- Task 1
Determine whether each of the following statements agrees with the passage on park birds. Answer yes or no, and quote the deciding words of the passage. (a) The Cormorant's catch could not be identified because it was covered in algae. (b) Most of the 19 Pochards on the Long Water were female. (c) The Carrion Crow was removing its parasites by washing.
- Task 2
Reproduce verbatim the portion of the passage on park birds between "The Black Swan" and "no odd-coloured goslings.", inclusive.

--- Provided passage ---

Tuesday, 15 August 2017

Grey Herons wait looking down into the water for what seems like an eternity. I took a routine picture because the background was pretty and walked on.

A moment later there was a sudden lunge, and the heron had grabbed a fair-sized roach.

It's impossible to tell the species of fish that this Cormorant caught on the Serpentine, as it came up thickly wrapped in algae.

One of the foods most liked by many birds in the park is, oddly, Cheesy Wotsits. Perhaps they find the bright orange colour interesting. Mute Swans and Canada Geese were enthusiastically scooping them up ...

... and a Black-Headed Gull seized one and was promptly chased by the other gulls.

The Black Swan was following one of the Mute Swan cygnets, as usual.

There were 19 Pochards on the Long Water, mostly male.  It's too early for migrant Pochards to arrive, and there are only two residents, usually on the Serpentine. They must have come in from one of the other parks.

The pale hybrid goose tends to stand in front of its Canada mate in a defensive attitude. Presumably it's the male of the pair -- though this makes little difference, as he's certainly sterile and there will be no odd-coloured goslings.

A Greylag Goose was washing on the Serpentine. Vigorous splashing and flapping helps to dislodge parasites.

A Carrion Crow was dealing with its parasites in a different way, by sunbathing. This encourages the bugs to come to the surface, where they can be picked or shaken off.

--- Information given ---

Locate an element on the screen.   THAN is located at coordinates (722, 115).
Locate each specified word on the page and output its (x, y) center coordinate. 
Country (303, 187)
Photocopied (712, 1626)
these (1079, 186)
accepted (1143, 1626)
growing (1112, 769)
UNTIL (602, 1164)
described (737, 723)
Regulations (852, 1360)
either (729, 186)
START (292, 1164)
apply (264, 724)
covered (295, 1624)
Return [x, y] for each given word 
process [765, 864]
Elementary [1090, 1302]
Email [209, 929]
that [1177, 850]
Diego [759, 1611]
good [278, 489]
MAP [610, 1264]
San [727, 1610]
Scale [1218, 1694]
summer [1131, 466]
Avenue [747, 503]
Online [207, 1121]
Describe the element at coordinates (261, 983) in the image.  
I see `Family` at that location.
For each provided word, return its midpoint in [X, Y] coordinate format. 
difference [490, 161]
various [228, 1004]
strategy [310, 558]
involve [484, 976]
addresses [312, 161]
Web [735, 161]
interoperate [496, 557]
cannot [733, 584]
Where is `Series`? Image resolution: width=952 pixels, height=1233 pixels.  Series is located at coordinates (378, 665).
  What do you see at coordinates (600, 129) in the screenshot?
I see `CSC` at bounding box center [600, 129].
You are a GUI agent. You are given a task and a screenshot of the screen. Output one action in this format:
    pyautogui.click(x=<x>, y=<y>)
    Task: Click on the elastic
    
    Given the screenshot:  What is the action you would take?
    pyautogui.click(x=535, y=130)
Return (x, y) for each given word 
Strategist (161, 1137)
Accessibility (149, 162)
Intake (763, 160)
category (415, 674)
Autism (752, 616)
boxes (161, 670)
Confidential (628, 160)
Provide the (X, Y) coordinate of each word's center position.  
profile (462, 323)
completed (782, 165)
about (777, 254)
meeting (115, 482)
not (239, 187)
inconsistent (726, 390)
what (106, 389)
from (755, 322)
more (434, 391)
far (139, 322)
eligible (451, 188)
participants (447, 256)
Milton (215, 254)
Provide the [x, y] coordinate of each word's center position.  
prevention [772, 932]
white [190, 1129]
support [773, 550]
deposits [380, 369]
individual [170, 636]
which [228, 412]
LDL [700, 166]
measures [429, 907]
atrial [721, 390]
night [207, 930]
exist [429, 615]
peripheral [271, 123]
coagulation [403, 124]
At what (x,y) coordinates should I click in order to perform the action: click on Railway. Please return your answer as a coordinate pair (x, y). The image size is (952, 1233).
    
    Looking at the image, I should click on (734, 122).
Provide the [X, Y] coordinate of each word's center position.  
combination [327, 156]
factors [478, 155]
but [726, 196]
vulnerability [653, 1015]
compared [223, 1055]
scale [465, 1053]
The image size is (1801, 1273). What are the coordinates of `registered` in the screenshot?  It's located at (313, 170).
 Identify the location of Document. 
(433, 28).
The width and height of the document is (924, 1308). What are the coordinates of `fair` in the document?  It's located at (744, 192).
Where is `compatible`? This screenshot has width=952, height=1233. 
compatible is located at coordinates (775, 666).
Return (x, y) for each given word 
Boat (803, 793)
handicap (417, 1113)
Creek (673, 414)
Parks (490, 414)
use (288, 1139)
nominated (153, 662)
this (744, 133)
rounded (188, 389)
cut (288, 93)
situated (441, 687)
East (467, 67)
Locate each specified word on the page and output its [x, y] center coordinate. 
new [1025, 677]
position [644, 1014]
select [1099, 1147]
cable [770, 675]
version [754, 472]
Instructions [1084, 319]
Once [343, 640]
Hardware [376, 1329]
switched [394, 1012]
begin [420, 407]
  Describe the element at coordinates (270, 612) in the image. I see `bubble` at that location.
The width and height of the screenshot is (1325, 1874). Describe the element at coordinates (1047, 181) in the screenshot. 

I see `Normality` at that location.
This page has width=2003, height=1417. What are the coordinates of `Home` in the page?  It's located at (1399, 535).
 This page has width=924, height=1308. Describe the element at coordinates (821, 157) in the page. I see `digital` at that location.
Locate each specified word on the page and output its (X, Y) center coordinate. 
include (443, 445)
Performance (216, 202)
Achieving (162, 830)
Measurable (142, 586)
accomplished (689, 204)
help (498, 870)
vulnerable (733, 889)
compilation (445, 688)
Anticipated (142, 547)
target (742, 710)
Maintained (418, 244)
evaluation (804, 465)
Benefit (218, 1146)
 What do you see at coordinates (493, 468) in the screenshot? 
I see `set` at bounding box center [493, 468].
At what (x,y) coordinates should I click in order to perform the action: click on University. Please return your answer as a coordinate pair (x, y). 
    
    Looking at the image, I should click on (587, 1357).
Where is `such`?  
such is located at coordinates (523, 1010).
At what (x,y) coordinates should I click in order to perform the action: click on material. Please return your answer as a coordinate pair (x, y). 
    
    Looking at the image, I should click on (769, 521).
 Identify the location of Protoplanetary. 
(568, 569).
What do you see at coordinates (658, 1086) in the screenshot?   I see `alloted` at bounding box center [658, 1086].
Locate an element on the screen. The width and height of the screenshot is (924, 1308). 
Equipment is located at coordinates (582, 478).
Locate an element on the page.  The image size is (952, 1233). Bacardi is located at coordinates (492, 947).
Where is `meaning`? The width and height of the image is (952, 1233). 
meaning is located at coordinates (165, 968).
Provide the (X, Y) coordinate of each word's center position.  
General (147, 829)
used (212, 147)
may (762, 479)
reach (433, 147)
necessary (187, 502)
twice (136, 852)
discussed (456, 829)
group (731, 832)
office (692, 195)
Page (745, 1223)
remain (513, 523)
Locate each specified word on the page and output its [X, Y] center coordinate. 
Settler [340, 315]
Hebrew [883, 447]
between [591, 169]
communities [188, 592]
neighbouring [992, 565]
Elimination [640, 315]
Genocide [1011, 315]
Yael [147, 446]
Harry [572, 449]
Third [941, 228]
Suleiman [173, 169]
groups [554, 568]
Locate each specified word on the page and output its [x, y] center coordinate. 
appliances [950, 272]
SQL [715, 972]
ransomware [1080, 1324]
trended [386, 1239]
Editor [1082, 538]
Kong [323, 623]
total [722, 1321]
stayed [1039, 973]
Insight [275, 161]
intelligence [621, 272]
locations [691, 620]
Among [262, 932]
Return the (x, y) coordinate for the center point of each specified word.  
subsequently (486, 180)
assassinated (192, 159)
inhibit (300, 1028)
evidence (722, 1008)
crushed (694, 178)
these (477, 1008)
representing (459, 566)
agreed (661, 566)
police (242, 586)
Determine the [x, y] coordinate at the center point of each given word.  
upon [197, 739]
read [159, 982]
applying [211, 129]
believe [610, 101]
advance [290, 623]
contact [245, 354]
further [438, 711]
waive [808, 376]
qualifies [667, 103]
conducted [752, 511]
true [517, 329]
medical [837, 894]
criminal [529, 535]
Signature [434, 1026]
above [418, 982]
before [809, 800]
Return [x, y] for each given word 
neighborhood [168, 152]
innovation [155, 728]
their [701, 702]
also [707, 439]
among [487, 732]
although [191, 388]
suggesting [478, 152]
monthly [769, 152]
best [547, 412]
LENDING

---

- Answer 1
(a) Yes: "It's impossible to tell the species of fish that this Cormorant caught on the Serpentine, as it came up thickly wrapped in algae."
(b) No: "There were 19 Pochards on the Long Water, mostly male."
(c) No: "A Carrion Crow was dealing with its parasites in a different way, by sunbathing."

- Answer 2
The Black Swan was following one of the Mute Swan cygnets, as usual.

There were 19 Pochards on the Long Water, mostly male.  It's too early for migrant Pochards to arrive, and there are only two residents, usually on the Serpentine. They must have come in from one of the other parks.

The pale hybrid goose tends to stand in front of its Canada mate in a defensive attitude. Presumably it's the male of the pair -- though this makes little difference, as he's certainly sterile and there will be no odd-coloured goslings.